You seem to have trouble remembering your own position.

Justin Bacon

unread,
May 14, 2003, 6:43:29 AM5/14/03
to
Ben Sisson wrote:
>>So now the spell knows when someone is trying to hide and when they aren't?
>
>Of course not, Justin. The important thing is whether or not the
>person is succeeding in hiding. If he's hidden, then the spell can't
>give information otherwise unavailable, as per the spell description.

How does the spell know what information I have available to me?

And: "As per the spell description"? Where the heck does the spell description
say anything about "information otherwise available"?

>>So, even though I've never seen this hallway before, I would "expect" to see
a
>>hallway just like the hallway I never knew existed?
>
>You would see "a hallway", nothing more. Careful examination, or
>trying to walk down it, would of course trigger the disbelief rules
>when you encountered the invisible wall. Probably an automatic
>successful save, for that matter.

So now you're saying that an invisibility spell drops if I interact with it?
Read the spell description and try again.

>>What if I simply turn the wall at the end of an empty, dead-end hall
invisible.
>>What do I see then?
>
>I doubt you can. If you can somehow get that wall invisible - and
>there's no rule that states you can turn a *part* of something
>invisible, only wholes - you'd be in a situation similar to the one
>further below.

Exercise aim: Write out the post above on the invisibility spell in full, word for word.

Recorded data:
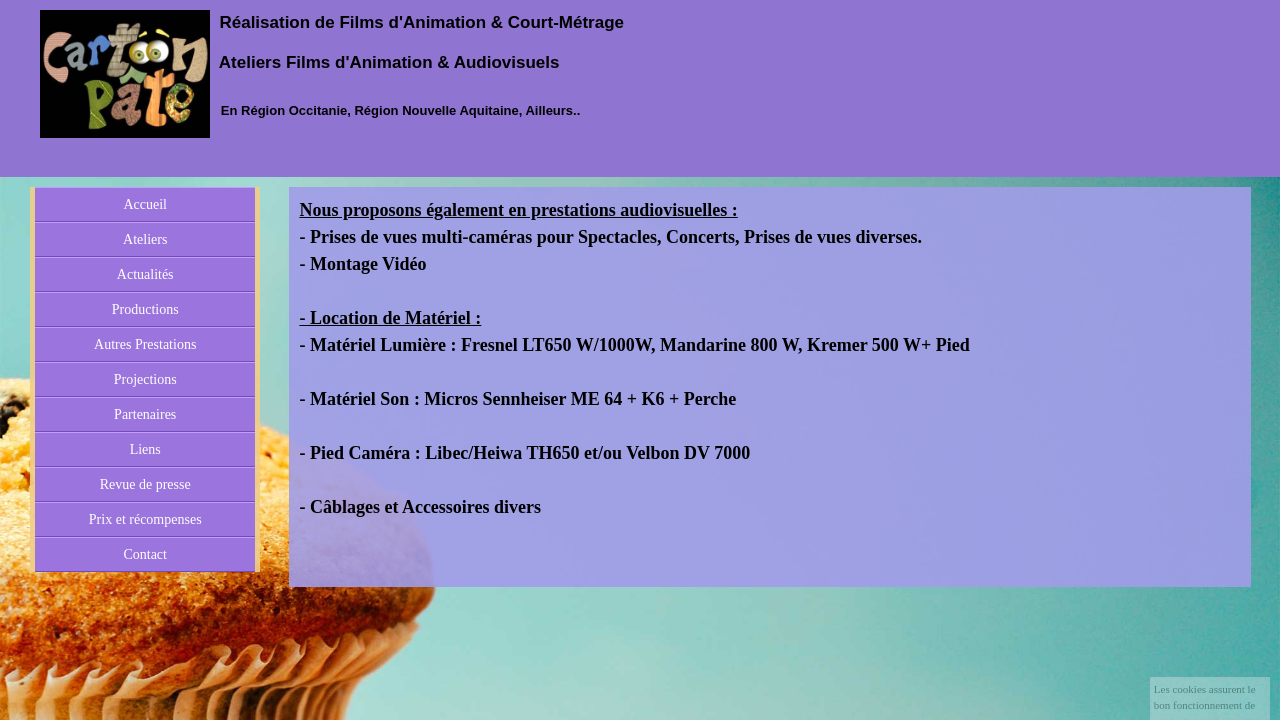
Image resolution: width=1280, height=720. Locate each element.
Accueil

==

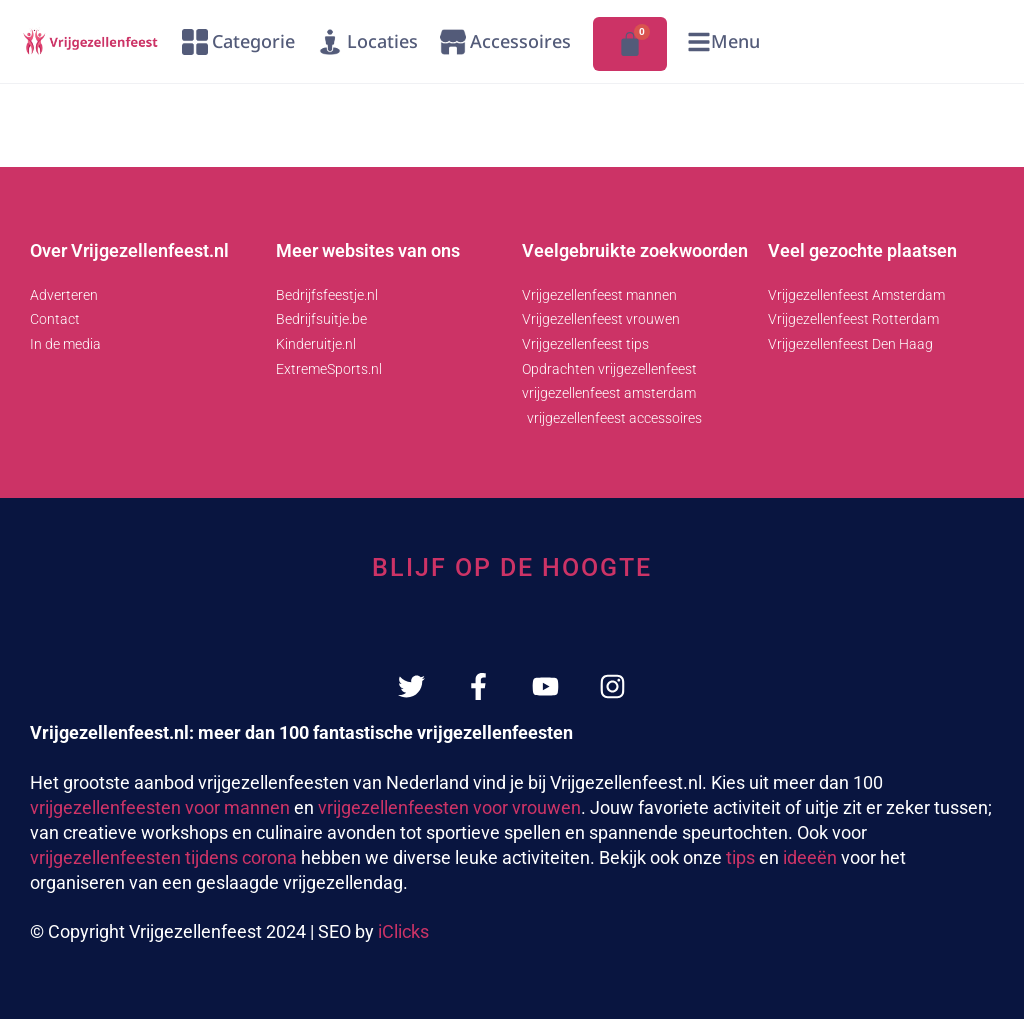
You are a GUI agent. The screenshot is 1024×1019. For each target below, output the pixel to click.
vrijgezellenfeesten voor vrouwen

Written response:
You seem to have trouble remembering your own position.

Justin Bacon

unread,
May 14, 2003, 6:43:29 AM5/14/03
to
Ben Sisson wrote:
>>So now the spell knows when someone is trying to hide and when they aren't?
>
>Of course not, Justin. The important thing is whether or not the
>person is succeeding in hiding. If he's hidden, then the spell can't
>give information otherwise unavailable, as per the spell description.

How does the spell know what information I have available to me?

And: "As per the spell description"? Where the heck does the spell description
say anything about "information otherwise available"?

>>So, even though I've never seen this hallway before, I would "expect" to see
a
>>hallway just like the hallway I never knew existed?
>
>You would see "a hallway", nothing more. Careful examination, or
>trying to walk down it, would of course trigger the disbelief rules
>when you encountered the invisible wall. Probably an automatic
>successful save, for that matter.

So now you're saying that an invisibility spell drops if I interact with it?
Read the spell description and try again.

>>What if I simply turn the wall at the end of an empty, dead-end hall
invisible.
>>What do I see then?
>
>I doubt you can. If you can somehow get that wall invisible - and
>there's no rule that states you can turn a *part* of something
>invisible, only wholes - you'd be in a situation similar to the one
>further below.